I know this might be a pretty stupid question to ask, but what the hell..
I at the moment trying to implement soft max action selector, which uses the boltzmann distribution.
What I am bit unsure about, is how how do known if you want to use a specific action? I mean the function provides me with a probability?, but how do I use that to select which action I want to perform?
For some machine learning applications, there is a point where a set of raw outputs (like from a neural network) needs to be mapped to a set of probabilities, normalized to sum to 1.
In reenforcement learning, a set of available actions' weights might need to be mapped to a set of associated probabilities, which will then by used to randomly select the next action taken.
The Softmax function is commonly used to map output weights to a set of corresponding probabilities.

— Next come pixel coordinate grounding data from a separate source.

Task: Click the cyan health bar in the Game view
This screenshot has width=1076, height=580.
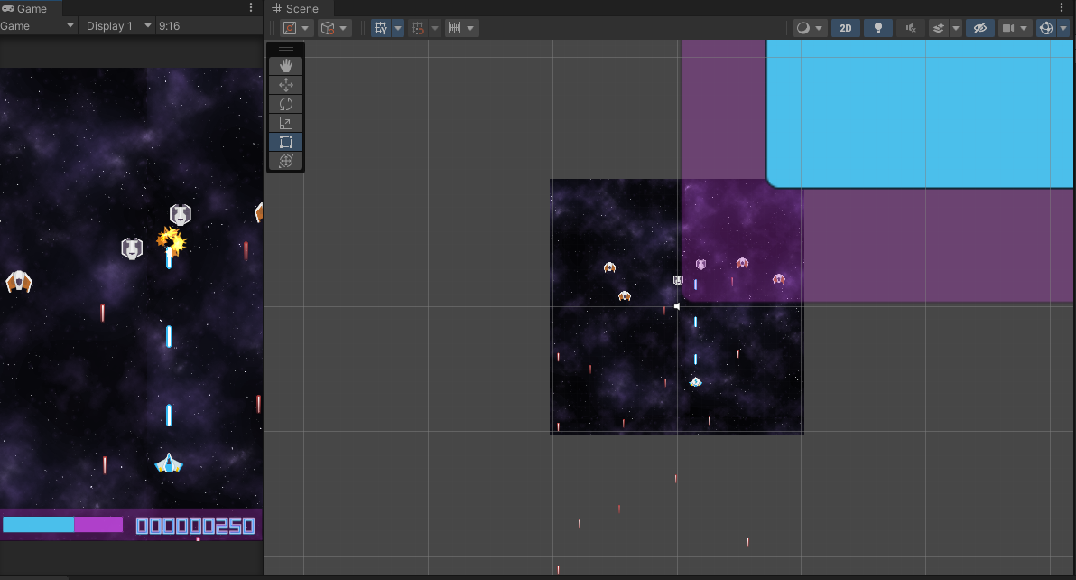Action: [38, 524]
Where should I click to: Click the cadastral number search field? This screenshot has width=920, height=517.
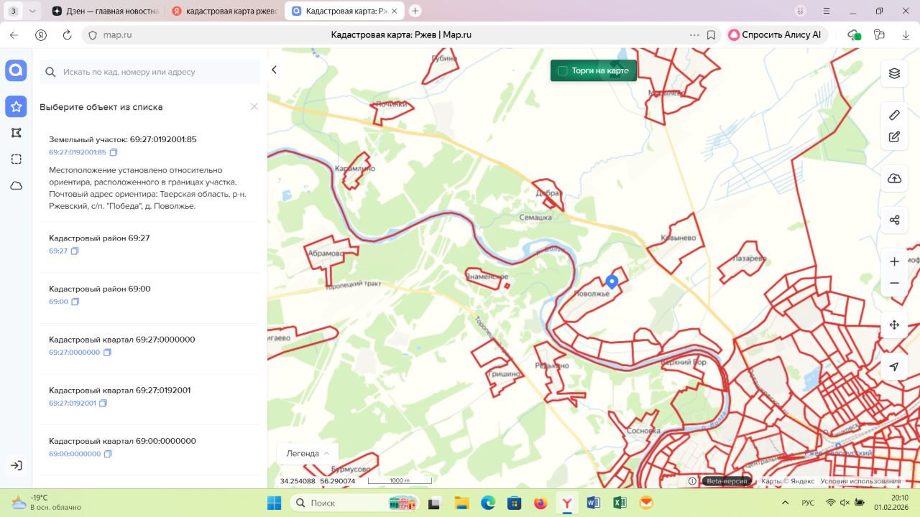(x=151, y=72)
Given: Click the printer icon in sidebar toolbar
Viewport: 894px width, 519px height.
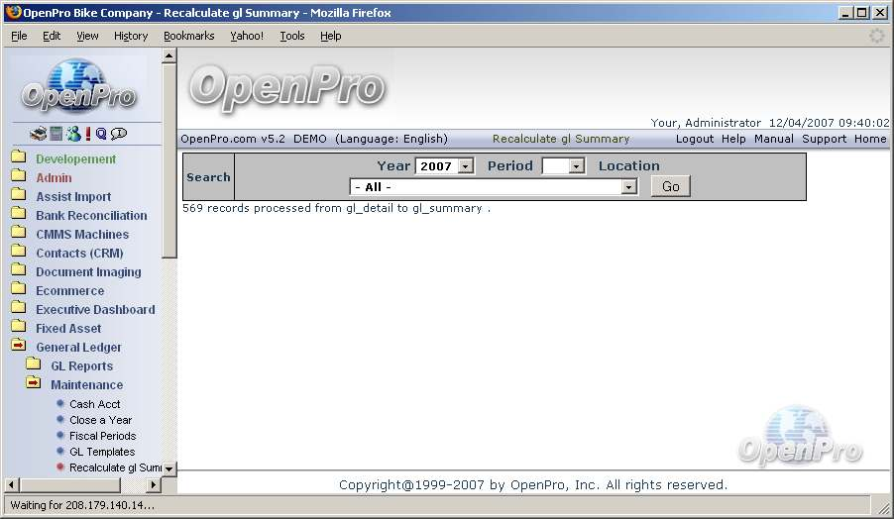Looking at the screenshot, I should coord(39,134).
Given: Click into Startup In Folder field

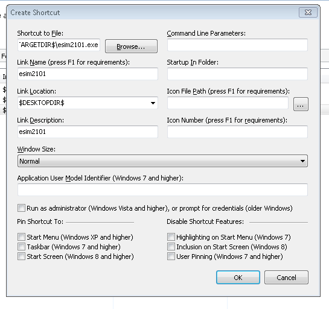Looking at the screenshot, I should click(237, 74).
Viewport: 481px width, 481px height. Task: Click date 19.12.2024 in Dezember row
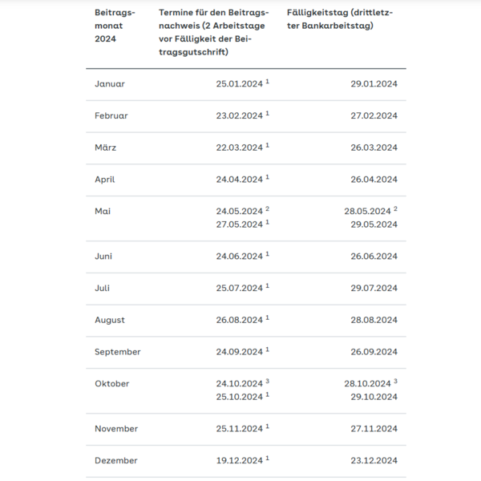click(239, 461)
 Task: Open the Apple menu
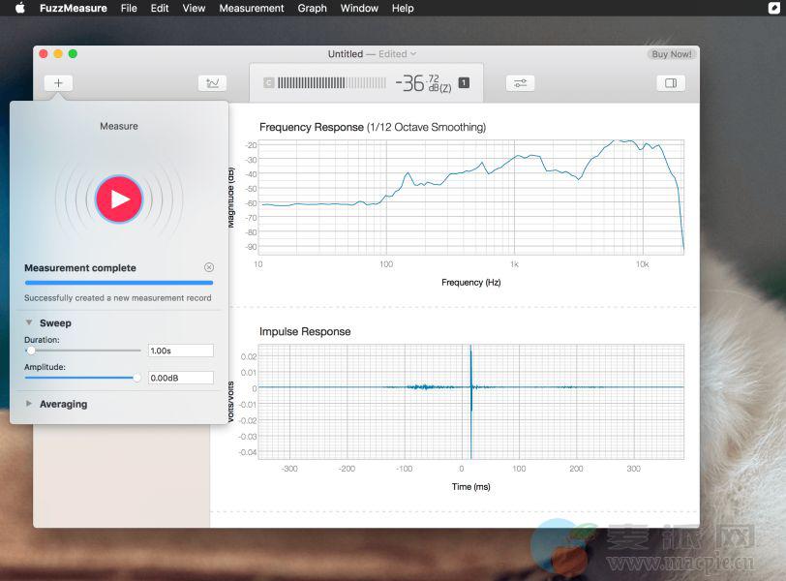(x=19, y=8)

A "temperature" parameter allows the selection policy to be tuned, interpolating between pure exploitation (a "greedy" policy, where the highest-weighted action is always chosen) and pure exploration (where each action has an equal probability of being chosen).
This is a simple example of using the Softmax function. Each "action" corresponds to one indexed entry in the vector<double>
objects passed around in this code.
#include <iostream>
#include <iomanip>
#include <vector>
#include <random>
#include <cmath>
using std::vector;
// The temperature parameter here might be 1/temperature seen elsewhere.
// Here, lower temperatures move the highest-weighted output
// toward a probability of 1.0.
// And higer temperatures tend to even out all the probabilities,
// toward 1/<entry count>.
// temperature's range is between 0 and +Infinity (excluding these
// two extremes).
vector<double> Softmax(const vector<double>& weights, double temperature) {
vector<double> probs;
double sum = 0;
for(auto weight : weights) {
double pr = std::exp(weight/temperature);
sum += pr;
probs.push_back(pr);
}
for(auto& pr : probs) {
pr /= sum;
}
return probs;
}
// Rng class encapsulates random number generation
// of double values uniformly distributed between 0 and 1,
// in case you need to replace std's <random> with something else.
struct Rng {
std::mt19937 engine;
std::uniform_real_distribution<double> distribution;
Rng() : distribution(0,1) {
std::random_device rd;
engine.seed(rd());
}
double operator ()() {
return distribution(engine);
}
};
// Selects one index out of a vector of probabilities, "probs"
// The sum of all elements in "probs" must be 1.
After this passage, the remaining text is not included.